任务要求 – 将下方节选中从“#include <iostream>”开始、一直到“void Read(int &x)”为止的部分逐字抄写出来。

节选 –
■ ■ ■
2020提高组正睿十连测
\(Day2\)
\(A\)
注意到排序后每次是选一个前缀,所以可以在线段树上二分,每次全局加上可以拿的物品,选了的清零即可。
#include <iostream>
#include <cstdio>
#include <cstring>
#include <algorithm>
using namespace std;
#define ll long long
const int INF = 0x7fffffff;
const int N = 200000;
int n, m, pos, c[N + 50];
ll sum[N + 50], ans, ssum[N + 50];
void Read(int &x)
{
x = 0; int p = 0; char st = getchar();
while (st < '0' || st > '9') p = (st == '-'), st = getchar();
while (st >= '0' && st <= '9') x = (x << 1) + (x << 3) + st - '0', st = getchar();
x = p ? -x : x;
return;
}
struct Node
{
int a, b;
} stone[N + 50];
struct Tag
{
ll x, y;
};
struct Sgementtree
{
Tag tag[(N << 2) + 50], tree[(N << 2) + 50];
long long sl[(N << 2) + 50], s[(N << 2) + 50];
void Add1(int k, int l, int r, int add)
■ ■ ■
学习材料 –
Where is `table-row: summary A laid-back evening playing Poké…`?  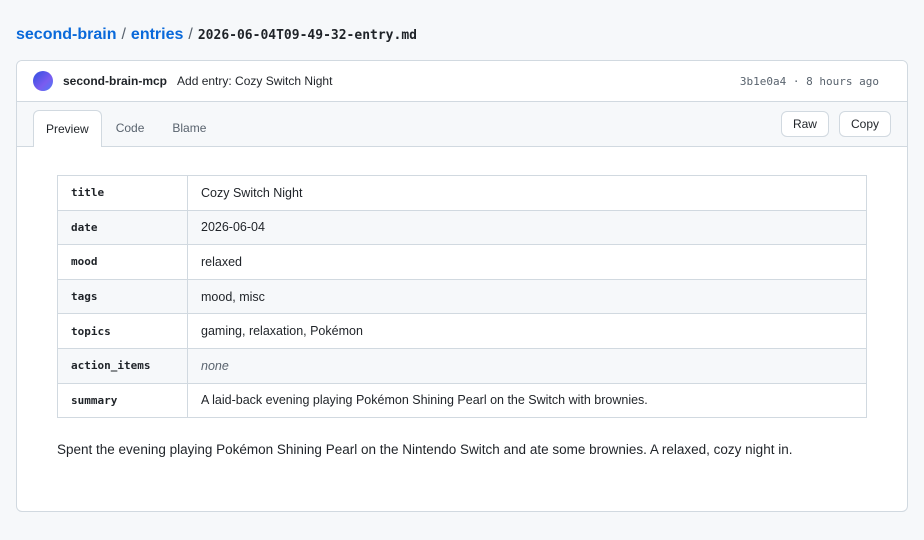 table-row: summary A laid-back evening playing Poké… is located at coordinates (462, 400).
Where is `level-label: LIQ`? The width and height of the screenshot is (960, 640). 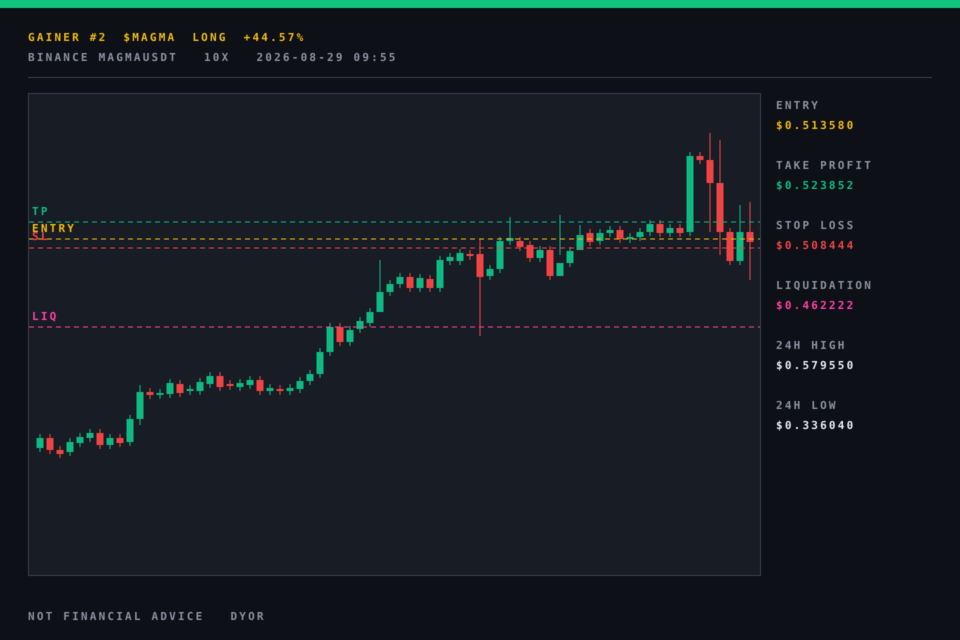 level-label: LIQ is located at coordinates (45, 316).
■ ■ ■
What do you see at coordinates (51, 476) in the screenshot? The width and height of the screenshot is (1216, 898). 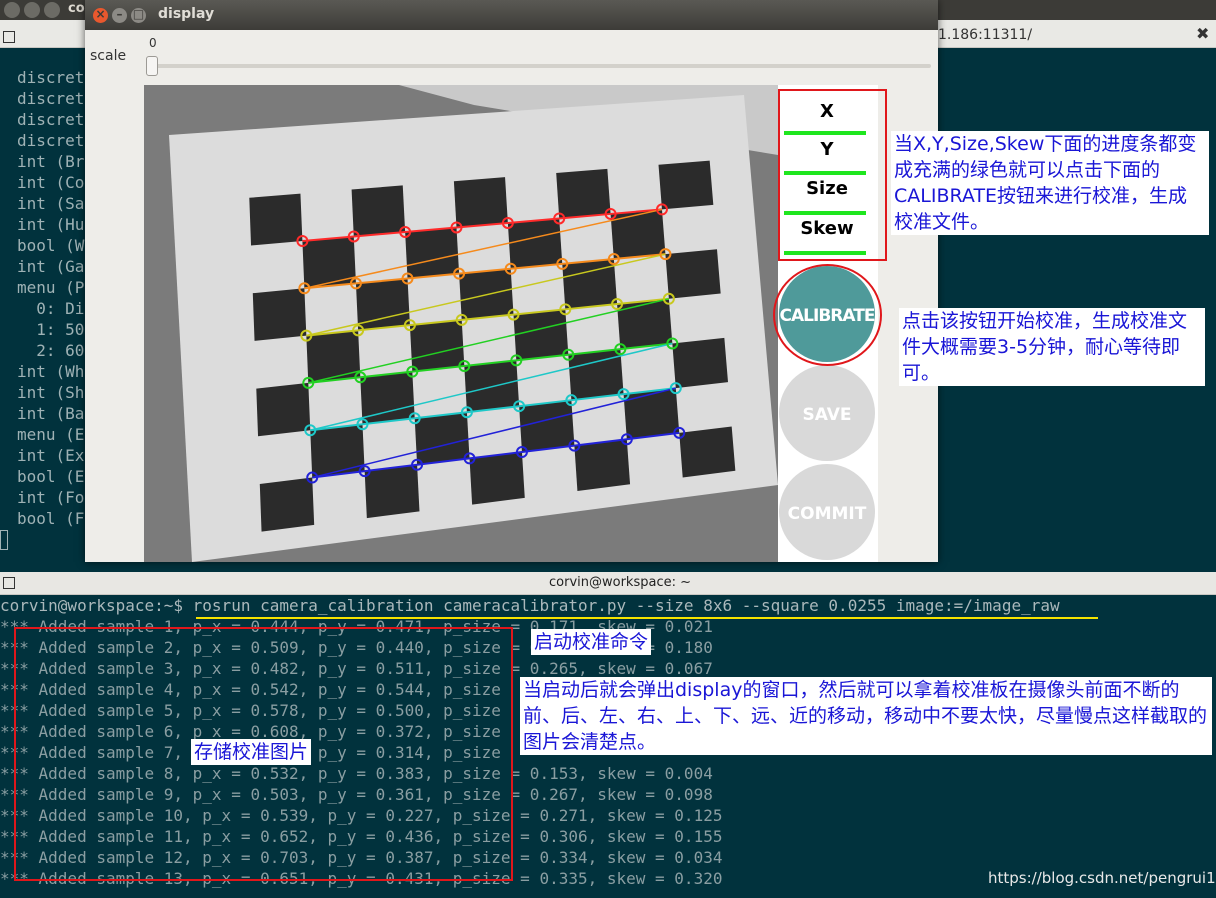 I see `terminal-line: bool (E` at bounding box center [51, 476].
■ ■ ■
结果 –
#include <iostream>
#include <cstdio>
#include <cstring>
#include <algorithm>
using namespace std;
#define ll long long
const int INF = 0x7fffffff;
const int N = 200000;
int n, m, pos, c[N + 50];
ll sum[N + 50], ans, ssum[N + 50];
void Read(int &x)